Edward E. Furash (Signature) Director
Ehud D. Laska (Signature) Director
Richard Salomon (Signature) Director
Exhibit No. 1/ AFGL International, Inc./ Form S-3
21st CENTURY HOLDINGS, INC.
CERTIFICATE OF AMENDMENT
OF THE
ARTICLES OF INCORPORATION
(Under Section 73.385 of the General Corporation Law)

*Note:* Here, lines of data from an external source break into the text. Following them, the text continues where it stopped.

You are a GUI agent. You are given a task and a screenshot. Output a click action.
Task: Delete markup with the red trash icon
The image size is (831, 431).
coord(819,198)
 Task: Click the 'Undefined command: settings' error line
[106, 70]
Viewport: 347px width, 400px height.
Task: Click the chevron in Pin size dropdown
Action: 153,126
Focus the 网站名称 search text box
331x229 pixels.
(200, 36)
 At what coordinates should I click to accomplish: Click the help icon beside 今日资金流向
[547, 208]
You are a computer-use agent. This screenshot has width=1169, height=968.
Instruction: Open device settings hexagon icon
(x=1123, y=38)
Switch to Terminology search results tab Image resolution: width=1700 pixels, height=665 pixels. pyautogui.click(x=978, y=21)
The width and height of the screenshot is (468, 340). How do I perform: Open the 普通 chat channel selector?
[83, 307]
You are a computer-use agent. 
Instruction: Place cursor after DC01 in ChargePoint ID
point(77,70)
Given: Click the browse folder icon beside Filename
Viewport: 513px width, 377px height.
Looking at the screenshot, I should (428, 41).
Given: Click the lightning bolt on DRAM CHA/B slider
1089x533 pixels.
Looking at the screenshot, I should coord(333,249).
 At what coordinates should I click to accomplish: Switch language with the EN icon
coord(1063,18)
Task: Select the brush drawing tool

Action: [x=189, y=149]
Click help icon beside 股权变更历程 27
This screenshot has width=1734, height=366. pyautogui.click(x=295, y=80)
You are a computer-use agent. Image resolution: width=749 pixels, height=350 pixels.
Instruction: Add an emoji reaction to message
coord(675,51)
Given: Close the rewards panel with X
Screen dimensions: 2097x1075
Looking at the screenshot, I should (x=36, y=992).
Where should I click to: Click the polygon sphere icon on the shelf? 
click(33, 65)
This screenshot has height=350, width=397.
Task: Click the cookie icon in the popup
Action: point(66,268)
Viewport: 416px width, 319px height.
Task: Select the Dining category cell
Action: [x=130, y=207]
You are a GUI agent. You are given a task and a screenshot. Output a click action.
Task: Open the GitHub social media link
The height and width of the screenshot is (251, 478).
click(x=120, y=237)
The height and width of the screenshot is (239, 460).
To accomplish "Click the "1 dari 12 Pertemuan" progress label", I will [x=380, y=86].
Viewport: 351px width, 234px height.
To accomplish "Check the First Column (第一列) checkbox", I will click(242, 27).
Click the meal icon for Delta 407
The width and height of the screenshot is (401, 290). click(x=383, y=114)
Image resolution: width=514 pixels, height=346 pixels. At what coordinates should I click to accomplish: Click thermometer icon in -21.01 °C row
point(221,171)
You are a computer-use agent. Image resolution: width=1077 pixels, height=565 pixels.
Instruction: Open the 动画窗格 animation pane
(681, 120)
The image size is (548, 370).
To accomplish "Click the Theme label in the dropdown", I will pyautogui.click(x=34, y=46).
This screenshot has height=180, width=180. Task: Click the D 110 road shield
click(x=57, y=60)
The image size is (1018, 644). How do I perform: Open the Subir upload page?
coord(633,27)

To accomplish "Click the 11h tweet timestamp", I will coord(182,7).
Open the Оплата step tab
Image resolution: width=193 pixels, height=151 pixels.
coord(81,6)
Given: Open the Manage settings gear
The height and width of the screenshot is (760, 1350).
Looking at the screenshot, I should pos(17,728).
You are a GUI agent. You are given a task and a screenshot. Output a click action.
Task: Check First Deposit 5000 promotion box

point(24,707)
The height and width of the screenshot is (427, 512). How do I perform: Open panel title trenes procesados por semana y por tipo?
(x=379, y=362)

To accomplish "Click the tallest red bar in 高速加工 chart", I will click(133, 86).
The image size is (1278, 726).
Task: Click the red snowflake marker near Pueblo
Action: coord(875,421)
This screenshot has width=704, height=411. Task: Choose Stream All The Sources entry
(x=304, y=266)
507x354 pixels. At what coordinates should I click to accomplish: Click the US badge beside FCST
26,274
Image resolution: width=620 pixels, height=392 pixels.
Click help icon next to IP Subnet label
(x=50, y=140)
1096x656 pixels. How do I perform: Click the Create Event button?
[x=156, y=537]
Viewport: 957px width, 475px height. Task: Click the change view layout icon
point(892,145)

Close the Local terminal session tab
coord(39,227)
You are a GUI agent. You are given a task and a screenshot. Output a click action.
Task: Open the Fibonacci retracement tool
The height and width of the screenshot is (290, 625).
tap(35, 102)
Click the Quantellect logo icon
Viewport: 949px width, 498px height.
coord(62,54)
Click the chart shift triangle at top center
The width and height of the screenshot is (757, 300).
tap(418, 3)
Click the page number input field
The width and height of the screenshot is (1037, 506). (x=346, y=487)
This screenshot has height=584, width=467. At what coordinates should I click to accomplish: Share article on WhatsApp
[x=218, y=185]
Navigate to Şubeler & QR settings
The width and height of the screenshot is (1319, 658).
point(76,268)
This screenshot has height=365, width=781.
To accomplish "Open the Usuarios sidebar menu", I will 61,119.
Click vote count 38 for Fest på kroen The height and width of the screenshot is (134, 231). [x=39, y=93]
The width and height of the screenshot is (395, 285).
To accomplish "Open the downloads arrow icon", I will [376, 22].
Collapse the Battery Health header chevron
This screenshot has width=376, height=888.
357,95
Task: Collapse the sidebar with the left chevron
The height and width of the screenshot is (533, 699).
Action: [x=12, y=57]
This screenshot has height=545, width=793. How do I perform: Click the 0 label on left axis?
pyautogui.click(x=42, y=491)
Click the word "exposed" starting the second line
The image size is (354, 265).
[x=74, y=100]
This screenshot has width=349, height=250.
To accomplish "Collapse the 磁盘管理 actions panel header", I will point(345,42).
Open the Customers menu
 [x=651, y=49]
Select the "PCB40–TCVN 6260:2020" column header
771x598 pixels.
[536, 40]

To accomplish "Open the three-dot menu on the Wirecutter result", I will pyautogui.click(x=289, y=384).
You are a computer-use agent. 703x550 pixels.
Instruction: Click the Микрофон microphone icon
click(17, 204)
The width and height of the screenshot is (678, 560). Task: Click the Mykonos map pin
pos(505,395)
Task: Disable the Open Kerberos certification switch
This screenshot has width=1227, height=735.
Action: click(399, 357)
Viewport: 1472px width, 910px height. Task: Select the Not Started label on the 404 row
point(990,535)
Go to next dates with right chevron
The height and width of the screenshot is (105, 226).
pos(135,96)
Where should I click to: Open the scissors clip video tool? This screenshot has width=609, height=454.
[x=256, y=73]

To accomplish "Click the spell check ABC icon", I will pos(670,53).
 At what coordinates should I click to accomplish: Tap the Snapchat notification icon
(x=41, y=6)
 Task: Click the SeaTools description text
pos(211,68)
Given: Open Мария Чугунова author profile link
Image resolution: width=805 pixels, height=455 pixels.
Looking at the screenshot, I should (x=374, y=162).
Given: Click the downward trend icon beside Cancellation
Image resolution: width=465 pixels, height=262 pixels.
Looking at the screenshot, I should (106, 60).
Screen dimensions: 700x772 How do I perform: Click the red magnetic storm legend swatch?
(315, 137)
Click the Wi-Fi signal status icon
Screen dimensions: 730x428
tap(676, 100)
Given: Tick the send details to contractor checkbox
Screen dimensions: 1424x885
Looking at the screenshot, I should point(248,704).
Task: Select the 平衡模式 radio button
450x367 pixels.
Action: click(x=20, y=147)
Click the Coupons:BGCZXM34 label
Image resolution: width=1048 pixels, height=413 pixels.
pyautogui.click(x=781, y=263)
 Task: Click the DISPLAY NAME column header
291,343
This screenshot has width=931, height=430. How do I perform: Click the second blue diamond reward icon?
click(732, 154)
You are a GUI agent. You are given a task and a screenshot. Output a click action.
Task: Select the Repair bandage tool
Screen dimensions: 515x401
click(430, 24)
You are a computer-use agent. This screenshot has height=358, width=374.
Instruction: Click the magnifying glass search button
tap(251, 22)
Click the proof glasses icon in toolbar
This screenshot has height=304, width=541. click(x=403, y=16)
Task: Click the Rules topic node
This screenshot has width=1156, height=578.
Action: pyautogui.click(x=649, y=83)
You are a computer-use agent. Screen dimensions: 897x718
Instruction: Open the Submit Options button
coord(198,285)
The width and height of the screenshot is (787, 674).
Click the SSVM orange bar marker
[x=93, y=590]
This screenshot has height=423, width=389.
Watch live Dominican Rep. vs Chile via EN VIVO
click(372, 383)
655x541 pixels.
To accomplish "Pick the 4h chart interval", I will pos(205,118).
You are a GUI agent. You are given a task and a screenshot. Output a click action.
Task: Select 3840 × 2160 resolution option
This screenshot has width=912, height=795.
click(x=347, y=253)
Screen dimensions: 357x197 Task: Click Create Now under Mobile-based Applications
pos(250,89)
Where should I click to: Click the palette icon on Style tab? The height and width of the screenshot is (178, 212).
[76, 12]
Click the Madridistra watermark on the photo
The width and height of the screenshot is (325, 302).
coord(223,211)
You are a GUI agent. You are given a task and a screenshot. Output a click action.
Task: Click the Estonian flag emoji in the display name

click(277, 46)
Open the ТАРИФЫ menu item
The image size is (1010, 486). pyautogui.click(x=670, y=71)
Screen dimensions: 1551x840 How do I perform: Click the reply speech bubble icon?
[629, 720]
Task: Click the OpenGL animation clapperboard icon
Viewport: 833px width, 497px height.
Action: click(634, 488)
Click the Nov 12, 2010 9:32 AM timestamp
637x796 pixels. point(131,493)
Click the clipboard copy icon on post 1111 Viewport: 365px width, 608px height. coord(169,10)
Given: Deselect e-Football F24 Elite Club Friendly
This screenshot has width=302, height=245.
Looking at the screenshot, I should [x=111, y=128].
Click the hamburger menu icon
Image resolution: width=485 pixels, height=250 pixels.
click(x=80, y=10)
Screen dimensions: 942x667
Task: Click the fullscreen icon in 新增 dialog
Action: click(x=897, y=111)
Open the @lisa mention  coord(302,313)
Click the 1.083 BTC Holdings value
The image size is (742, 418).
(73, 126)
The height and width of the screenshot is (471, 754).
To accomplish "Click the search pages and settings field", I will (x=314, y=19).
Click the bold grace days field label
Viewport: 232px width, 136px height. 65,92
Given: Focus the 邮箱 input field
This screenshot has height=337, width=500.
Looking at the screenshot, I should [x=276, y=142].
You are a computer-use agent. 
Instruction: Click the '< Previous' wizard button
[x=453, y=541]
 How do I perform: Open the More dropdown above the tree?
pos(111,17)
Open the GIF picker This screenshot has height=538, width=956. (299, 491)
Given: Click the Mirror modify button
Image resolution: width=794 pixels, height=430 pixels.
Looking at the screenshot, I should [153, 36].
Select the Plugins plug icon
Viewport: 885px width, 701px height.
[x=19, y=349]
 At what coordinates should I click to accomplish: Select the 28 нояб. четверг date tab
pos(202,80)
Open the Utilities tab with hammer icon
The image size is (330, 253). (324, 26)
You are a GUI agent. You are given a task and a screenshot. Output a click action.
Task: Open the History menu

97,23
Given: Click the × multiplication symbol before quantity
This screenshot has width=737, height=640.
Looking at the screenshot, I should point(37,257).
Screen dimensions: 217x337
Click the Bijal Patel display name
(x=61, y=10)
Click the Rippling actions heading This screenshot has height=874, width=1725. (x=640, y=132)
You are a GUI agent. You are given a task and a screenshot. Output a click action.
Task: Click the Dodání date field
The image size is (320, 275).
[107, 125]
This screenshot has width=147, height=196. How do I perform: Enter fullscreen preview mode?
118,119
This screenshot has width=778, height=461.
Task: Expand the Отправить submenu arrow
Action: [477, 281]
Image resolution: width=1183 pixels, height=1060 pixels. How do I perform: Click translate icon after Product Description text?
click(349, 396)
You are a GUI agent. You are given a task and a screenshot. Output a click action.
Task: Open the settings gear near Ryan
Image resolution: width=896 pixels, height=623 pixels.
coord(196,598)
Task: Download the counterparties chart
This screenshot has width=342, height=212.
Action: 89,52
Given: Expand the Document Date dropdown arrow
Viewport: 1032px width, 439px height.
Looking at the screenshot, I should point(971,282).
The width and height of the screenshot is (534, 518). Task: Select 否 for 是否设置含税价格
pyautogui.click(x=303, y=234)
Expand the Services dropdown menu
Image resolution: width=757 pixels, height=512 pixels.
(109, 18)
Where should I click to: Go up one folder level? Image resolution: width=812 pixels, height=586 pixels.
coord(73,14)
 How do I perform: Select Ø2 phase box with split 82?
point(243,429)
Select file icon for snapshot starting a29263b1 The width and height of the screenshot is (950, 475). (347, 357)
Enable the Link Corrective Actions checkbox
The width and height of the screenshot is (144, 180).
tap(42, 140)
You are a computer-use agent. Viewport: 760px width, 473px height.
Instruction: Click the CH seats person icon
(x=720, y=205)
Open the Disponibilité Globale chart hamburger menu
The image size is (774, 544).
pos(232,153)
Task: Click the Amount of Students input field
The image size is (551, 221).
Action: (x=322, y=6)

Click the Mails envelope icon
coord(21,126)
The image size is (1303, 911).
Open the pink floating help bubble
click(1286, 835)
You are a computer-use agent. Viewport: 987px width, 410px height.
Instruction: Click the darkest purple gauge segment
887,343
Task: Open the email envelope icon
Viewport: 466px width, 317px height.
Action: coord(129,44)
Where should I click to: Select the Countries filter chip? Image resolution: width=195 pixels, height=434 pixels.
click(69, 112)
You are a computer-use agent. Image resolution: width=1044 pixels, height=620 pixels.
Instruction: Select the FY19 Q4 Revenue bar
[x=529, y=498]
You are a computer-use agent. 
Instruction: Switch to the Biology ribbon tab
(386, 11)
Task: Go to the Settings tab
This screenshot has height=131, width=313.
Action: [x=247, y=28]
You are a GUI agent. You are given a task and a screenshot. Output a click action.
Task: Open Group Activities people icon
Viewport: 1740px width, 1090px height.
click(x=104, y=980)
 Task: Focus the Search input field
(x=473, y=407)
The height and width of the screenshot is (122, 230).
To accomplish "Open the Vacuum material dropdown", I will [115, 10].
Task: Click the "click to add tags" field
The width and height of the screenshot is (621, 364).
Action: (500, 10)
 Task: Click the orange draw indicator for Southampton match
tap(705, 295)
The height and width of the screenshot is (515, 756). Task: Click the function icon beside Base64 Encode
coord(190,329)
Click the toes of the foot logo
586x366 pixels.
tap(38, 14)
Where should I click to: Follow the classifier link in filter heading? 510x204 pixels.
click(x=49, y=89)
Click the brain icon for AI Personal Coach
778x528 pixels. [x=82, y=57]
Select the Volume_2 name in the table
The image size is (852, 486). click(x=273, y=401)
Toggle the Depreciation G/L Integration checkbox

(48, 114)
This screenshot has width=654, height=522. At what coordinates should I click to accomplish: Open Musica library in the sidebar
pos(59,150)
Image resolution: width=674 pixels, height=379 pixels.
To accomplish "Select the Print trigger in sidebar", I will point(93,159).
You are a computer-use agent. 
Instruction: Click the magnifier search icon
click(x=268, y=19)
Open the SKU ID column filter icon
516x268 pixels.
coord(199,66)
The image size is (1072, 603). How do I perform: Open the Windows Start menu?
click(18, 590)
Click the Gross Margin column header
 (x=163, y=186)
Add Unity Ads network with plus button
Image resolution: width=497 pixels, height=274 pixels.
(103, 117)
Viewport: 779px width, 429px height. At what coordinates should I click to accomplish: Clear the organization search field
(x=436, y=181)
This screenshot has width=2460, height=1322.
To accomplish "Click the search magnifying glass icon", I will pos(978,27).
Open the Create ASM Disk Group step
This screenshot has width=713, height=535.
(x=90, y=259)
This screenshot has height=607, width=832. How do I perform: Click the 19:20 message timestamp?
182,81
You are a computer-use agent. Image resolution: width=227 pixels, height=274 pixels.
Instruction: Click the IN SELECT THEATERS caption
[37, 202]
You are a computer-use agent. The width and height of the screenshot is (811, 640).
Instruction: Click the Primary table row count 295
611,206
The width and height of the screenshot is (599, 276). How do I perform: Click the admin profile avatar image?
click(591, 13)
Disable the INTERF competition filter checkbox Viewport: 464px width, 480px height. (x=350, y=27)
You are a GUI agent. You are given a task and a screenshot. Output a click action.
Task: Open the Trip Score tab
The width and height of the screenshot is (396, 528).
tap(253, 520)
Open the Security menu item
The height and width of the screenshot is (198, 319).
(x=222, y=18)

THE UNDERSIGNED, being the President and Secretary of 21st
Century Holdings, Inc., a Nevada corporation (the "Corporation"),
do hereby certify that:
1. The name of the Corporation is 21st Century Holdings,
Inc.
2. Article I of the Articles of Incorporation, setting
forth the name of the Corporation, is hereby amended to read in
its entirety as follows:
"ARTICLE I
NAME
The name of the Corporation shall be:
AFGL International, Inc."
3. This Amendment of the Certificate of Incorporation of
the Corporation has been duly adopted by the unanimous consent of
the directors of the Corporation and the consent of the holders
of a majority of the voting power of the outstanding capital
stock of the Corporation.
IN WITNESS WHEREOF, the undersigned have executed this
Certificate of Amendment as of the 24th day of August, 1993.
By: /s/
Gary Goldstein
President
By: /s/
Barry S. Roseman
Secretary
ACKNOWLEDGMENT:
STATE OF NEW YORK )
) ss.:
COUNTY OF NEW YORK )
On this 24th day of August, 1993, before me personally came
Gary Goldstein, to me known and known to me to be the individual
described in and who executed the foregoing instrument, and he
duly acknowledged to me that he executed the same:
Notary Public
ACKNOWLEDGMENT:
STATE OF NEW YORK )
) ss.:
COUNTY OF NEW YORK )
On this 24th day of August, 1993, before me personally came
Barry Roseman, to me known and known to me to be the individual
described in and who executed the foregoing instrument, and he
duly acknowledged to me that he executed the same:
Notary Public
CERTIFICATE OF AMENDMENT TO THE
ARTICLES OF INCORPORATION
PHOENIX CAPITAL CORPORATION
(Changed herein to "21st CENTURY HOLDINGS, INC.")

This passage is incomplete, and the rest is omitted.